标签
PostgreSQL , bloom filter , bloom filter index
背景
凡是支持HASH函数,以及相等operator的类型,都可以使用bloom filter index .
扩展方法见本文。
原文
https://obartunov.livejournal.com/201027.html
Bloom index by default works for int4 and text, but other types with hash function and equality operator could be supported.
Just use opclass interface, for example, for type bigint
create extension bloom;
postgres=# select * from pg_opclass where opcname='bigint_ops';
opcmethod | opcname | opcnamespace | opcowner | opcfamily | opcintype | opcdefault | opckeytype
-----------+---------+--------------+----------+-----------+-----------+------------+------------
(0 rows)
创建bigint的bloom filter index支持。
CREATE OPERATOR CLASS bigint_ops
DEFAULT FOR TYPE bigint USING bloom AS
OPERATOR 1 = (bigint, bigint),
FUNCTION 1 hashint8(bigint);
postgres=# select * from pg_opclass where opcname='bigint_ops';
opcmethod | opcname | opcnamespace | opcowner | opcfamily | opcintype | opcdefault | opckeytype
-----------+------------+--------------+----------+-----------+-----------+------------+------------
136065 | bigint_ops | 2200 | 10 | 136074 | 20 | t | 0
(1 row)
Now, you can build bloom index for bigint data type.
Data types, which could be supported by bloom index.
查询可以支持bloom filter的类型,HASH函数
凡是支持HASH函数,以及相等operator操作符的类型,都可以使用bloom filter index .

■ 材料:
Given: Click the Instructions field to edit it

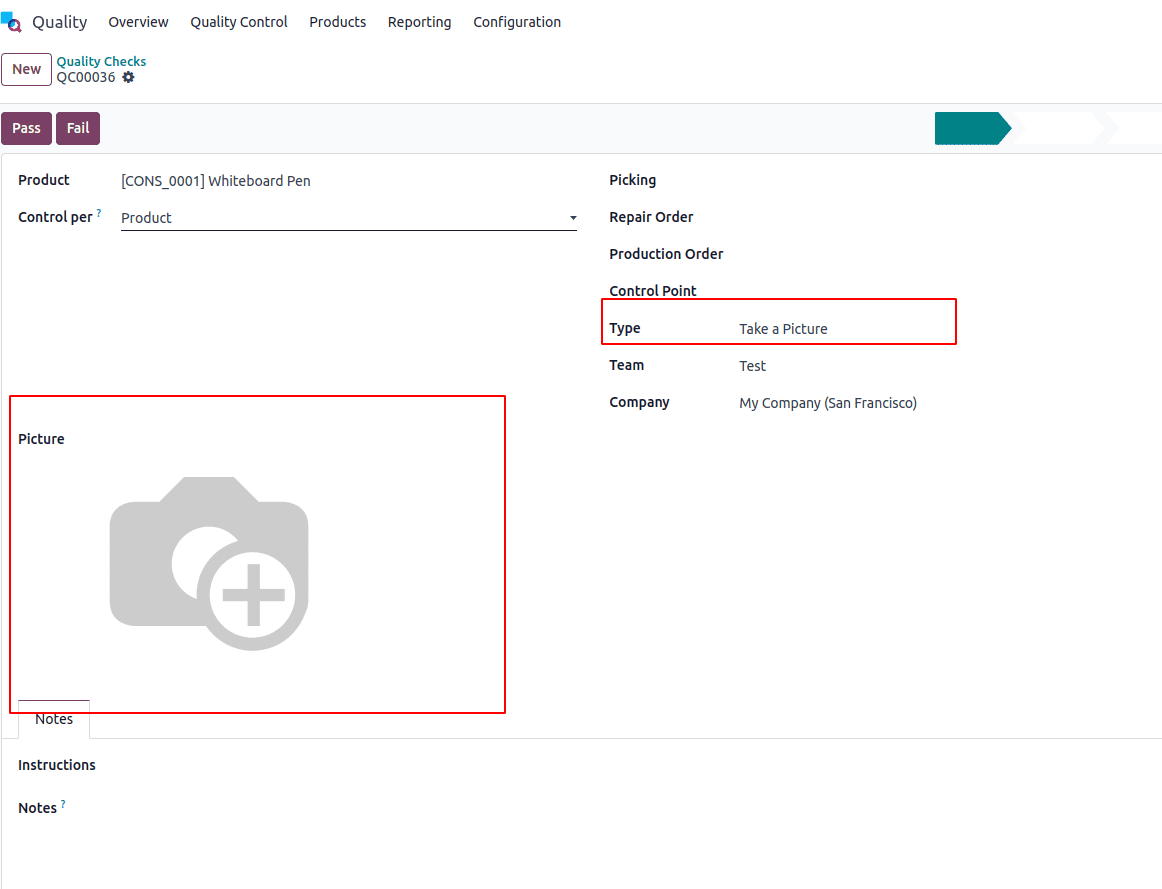Looking at the screenshot, I should click(300, 765).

■ 任务目标:
把上面这篇讲bloom filter索引的文章中的一段照原文重抄一遍，从含有“CREATE OPERATOR CLASS”的地方开始，抄到“by bloom index.”为止。

■ 练习输出:
CREATE OPERATOR CLASS bigint_ops
DEFAULT FOR TYPE bigint USING bloom AS
OPERATOR 1 = (bigint, bigint),
FUNCTION 1 hashint8(bigint);
postgres=# select * from pg_opclass where opcname='bigint_ops';
opcmethod | opcname | opcnamespace | opcowner | opcfamily | opcintype | opcdefault | opckeytype
-----------+------------+--------------+----------+-----------+-----------+------------+------------
136065 | bigint_ops | 2200 | 10 | 136074 | 20 | t | 0
(1 row)
Now, you can build bloom index for bigint data type.
Data types, which could be supported by bloom index.